Echi dal Kazakistan

Le truppe russe del Csto si ritirano dal confine


Ha destato preoccupazioni e paura, l'evoluzione della situazione kazaka di queste ultime settimane, dopo che si è accesa spontaneamente una rivolta popolare dovuta al caro vita e soprattutto all'aumento del prezzo del carburante.

Immediatamente, come succede in questi casi, si è scatenata una partita a scacchi sullo scenario mondiale anche se sarebbe meglio definirla una partita di Risiko, con le grandi potenze (o quel che ne resta) a mostrarsi i muscoli reciprocamente.

La Russia di Putin, forte del trattato Csto (Organizzazione del Trattato per la sicurezza collettiva) ha rispolverato vecchie abitudini sovietiche ed ha stanziato importanti contingenti di truppe al confine, facendoli "esercitare", in realtà pronti a invadere se necessario.

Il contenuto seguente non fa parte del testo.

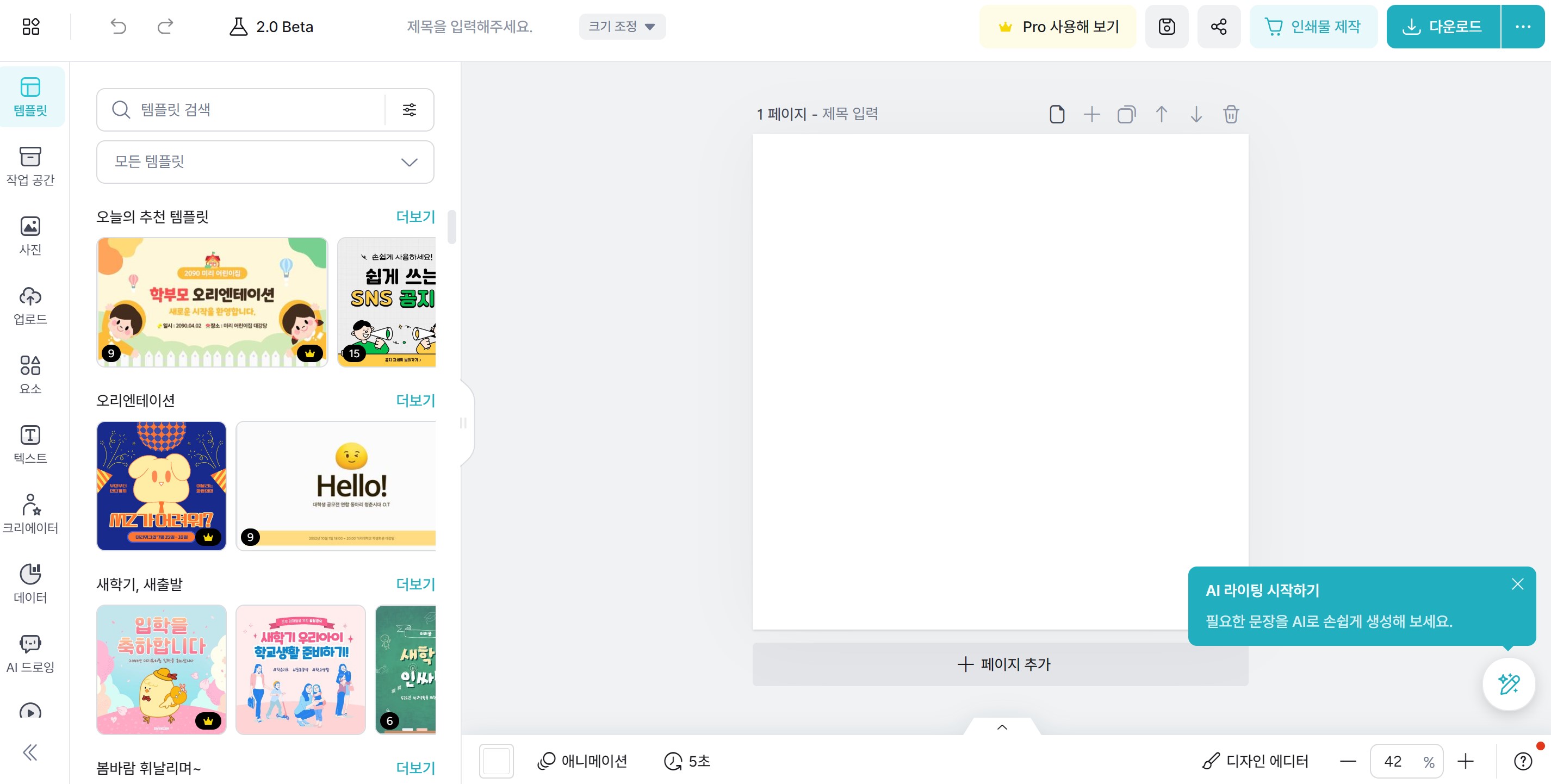The image size is (1551, 784).
Task: Delete page with trash icon
Action: point(1231,114)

E qui la prima considerazione. Sappiamo che lo scontro in atto con l'Ucraina è tutt'altro che risolto e la buona volontà dimostrata col Kazakistan potrà essere una valida carta da giocare nelle trattative internazionali. Un gioco già visto che, se necessario, conferma la statura internazionale di leader di Putin e relega l'ottuagenario e flautolente Biden in un ruolo secondario. D'altronde così come Putin, anche l'altro attore kazako, il Presidente contestato Kassym-Jomert Tokayev, ha lunga esperienza, era uomo di Mosca, e tutta la sua formazione politica l'ha svolta sotto l'ala protettrice del grande orso bianco. I metodi utilizzati in Kazakistan infatti, nonostante i buoni miglioramenti sociali e civili, sono ancora ritenuti lesivi dei diritti umani. e non dimentichiamo che era ed è uomo di Nazarbayev, ex satrapo comunista che anche dopo la liquefazione della follia comunista, ha continuato a governare per trent'anni circa, mollando solo nel 2019. Ma Tokayev è uomo suo.

Allora? Allora il Kazakistan è ricco di risorse ma in realtà non preoccupa Putin, che ha o comunque avrebbe gioco facile nel sedare eventuali veri tumulti.

Ma qual è il nocciolo della questione?

Che la vera posta in gioco è l'Ucraina e sapere che di fronte al sempre aitante e performante Putin c'è il sonnolento Biden, ma soprattutto c'è un'Europa tutt'altro che unita e che in caso, speriamo di no, di conflitto, si presenterebbe traballante e litigiosa, non rassicura. E comunque la Russia non può permettersi di vedere abbattere la cortina naturale rappresentata dagli ex Paesi sovietici che, entrando nella NATO, avvicinerebbero l'occidente al cuore dell'Impero russo.

Si torna allora con la mente a pochi anni fa quando fu considerata la possibilità di mollare lo storico e subdolo alleato americano e innalzare il vessillo di un'Europa forte e unita, che ha trovato il baricentro ad est, nel cuore delle steppe euro-asiatiche, culturalmente e storicamente molto più affine alla nostra cultura che non il capital-liberismo globalizzato degli Yankee, che ci tengono per gli attributi con le loro odiose basi Nato.

Vedremo, l'Ucraina è la vera posta in palio ed è lì che si giocherà l'importante partita sul futuro dell'Europa.